Tasks for this exercise -
A: Copy the Greiner interview word for word, beginning with "Axel Kühner: We" and ending with "with a partner.".
B: Carry on the Greiner interview from its final line.

Prisma Reports: Greiner is present in 139 locations. Can you tell us more about the group’s expansion plans, what are the priority markets for you at present?

Axel Kühner: The US is one of the target markets in which we wish to expand and as a key global player in the plastics and foam industry, all of Greiner’s divisions already have a presence in the US. At the moment, we see the US market moving in different directions, which is quite interesting for us. For example, the plastic packaging industry is changing rapidly, as Americans are altering their nutritional behaviour and are downsizing to smaller scale packaging. Single meal portions have now been introduced in the US, which were previously non-existent. Consequently, the specific technologies for smaller packaging are in demand because they were simply lacking and for us, this translates into large-scale sales potential. Furthermore, the US is the world’s biggest medication market and is therefore equally a target market for our medical product division. Emerging markets are also very important markets for Greiner and in particular we have a focus on the markets in Brazil, India and China where there is a lot of leverage.

Prisma Reports: The group has done several acquisitions over the years. In 2017 Greiner Packaging made two significant acquisitions in Turkey and Russia for example, Greiner Bio-One acquired Vacuette in Spain. Do you have any further plans for acquisitions this year, or for expanding your network and partnerships?

Axel Kühner: We have deployed a long-term strategy for Greiner with the aim of identifying what we need to tackle before 2020 in order to be successful after 2040. As part of this strategy, we have added fresh initiatives in the field of printed electronics and 3D printing, which are not new technologies, but are new to Greiner. We want to dig deeper in this business field and therefore we need to think about partnerships and joint ventures. Indeed, electronics is such a vast domain with so many different potential applications that it is not something that one can handle alone and consequently we would be better off working with a partner.

Prisma Reports: You were appointed at the helm of the company 10 years ago, which was a breakthrough move as, for the first time the company’s management was taken out of the hands of the family. Reflecting on this 10-year anniversary, what would you say are your key achievements or your trademarks within the group?

Data provided -
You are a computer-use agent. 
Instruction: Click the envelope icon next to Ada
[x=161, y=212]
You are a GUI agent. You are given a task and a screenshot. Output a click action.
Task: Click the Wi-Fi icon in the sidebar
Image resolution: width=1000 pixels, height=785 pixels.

---

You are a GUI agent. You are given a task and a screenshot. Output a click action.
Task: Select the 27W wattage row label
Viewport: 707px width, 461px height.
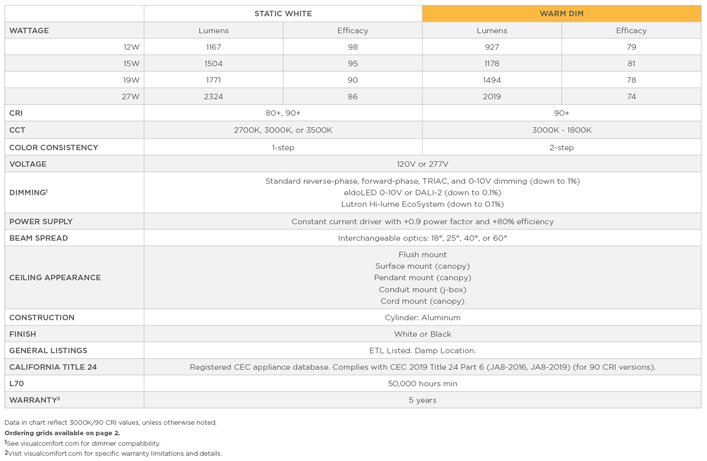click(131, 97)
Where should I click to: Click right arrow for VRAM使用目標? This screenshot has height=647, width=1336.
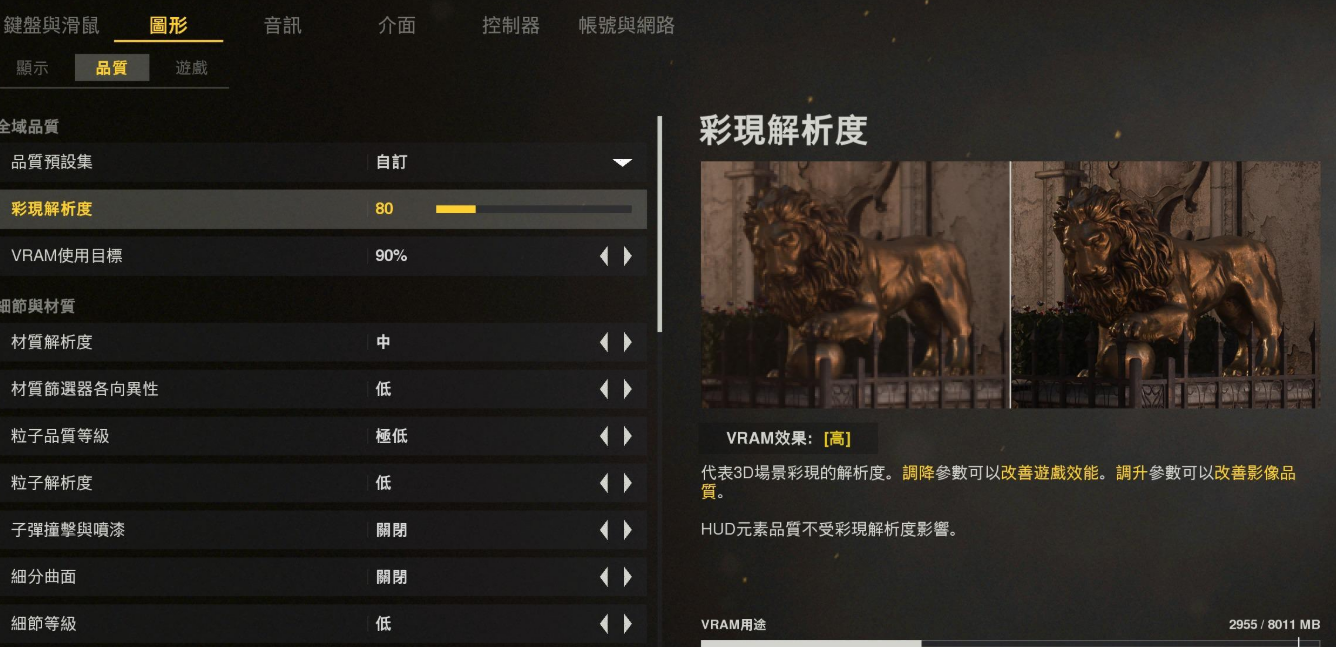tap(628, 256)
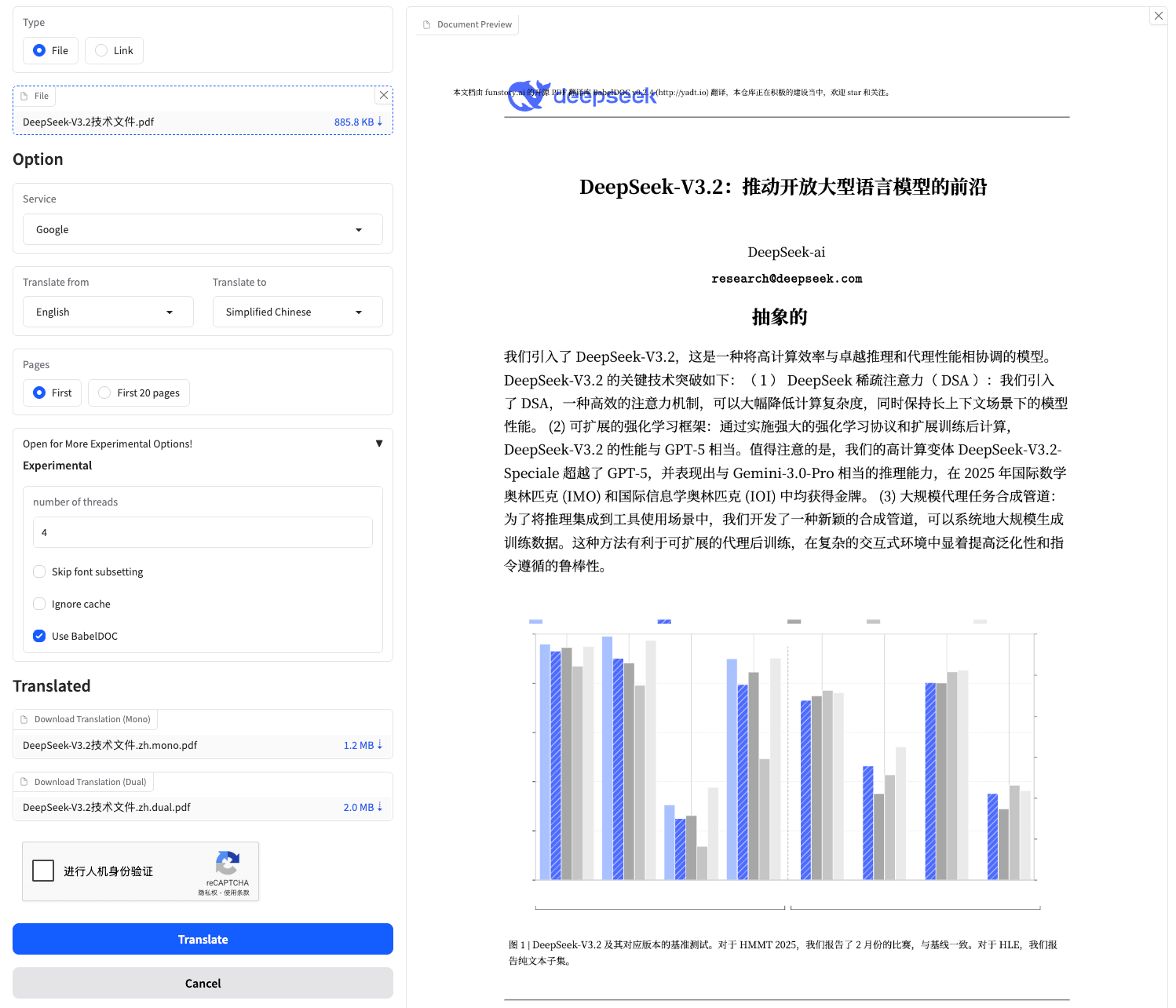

Numbered answers -
A:
Axel Kühner: We have deployed a long-term strategy for Greiner with the aim of identifying what we need to tackle before 2020 in order to be successful after 2040. As part of this strategy, we have added fresh initiatives in the field of printed electronics and 3D printing, which are not new technologies, but are new to Greiner. We want to dig deeper in this business field and therefore we need to think about partnerships and joint ventures. Indeed, electronics is such a vast domain with so many different potential applications that it is not something that one can handle alone and consequently we would be better off working with a partner.

B:
Axel Kühner: Greiner has managed to retain the core of its culture and values as a family business, while at the same time transitioning into a more global, diverse and modern group of companies. During the past decade we have become highly professional, having put a new HR system and a personal development scheme in place. Moreover, we have professionalised our sales and technologies, while at the same time maintaining our focus on people. This is what is unique about Greiner. We embody the best of both worlds, which people appreciate and somehow this works out quite well for us, too.

Prisma Reports: Going forward, where would you like to take the group, say in the next 5 or 10 years?

Axel Kühner: There are so many fields in which plastic products can add value to our lives. Our vision is to identify additional segments where Greiner can be active and add value. As of today, we are mainly involved in the medical and packaging segments, but I think that apart from our printing electronics initiative, which we have already identified, there are more industries out there where we can add value. That is our long-term vision. Many people today are using Greiner’s products without knowing it. If you eat yogurt for example, you don’t care who produces the cup and when you go to bed you are unlikely to think that you are probably sleeping on a Greiner mattress. However, many more areas exist in which we can add value and this is our vision.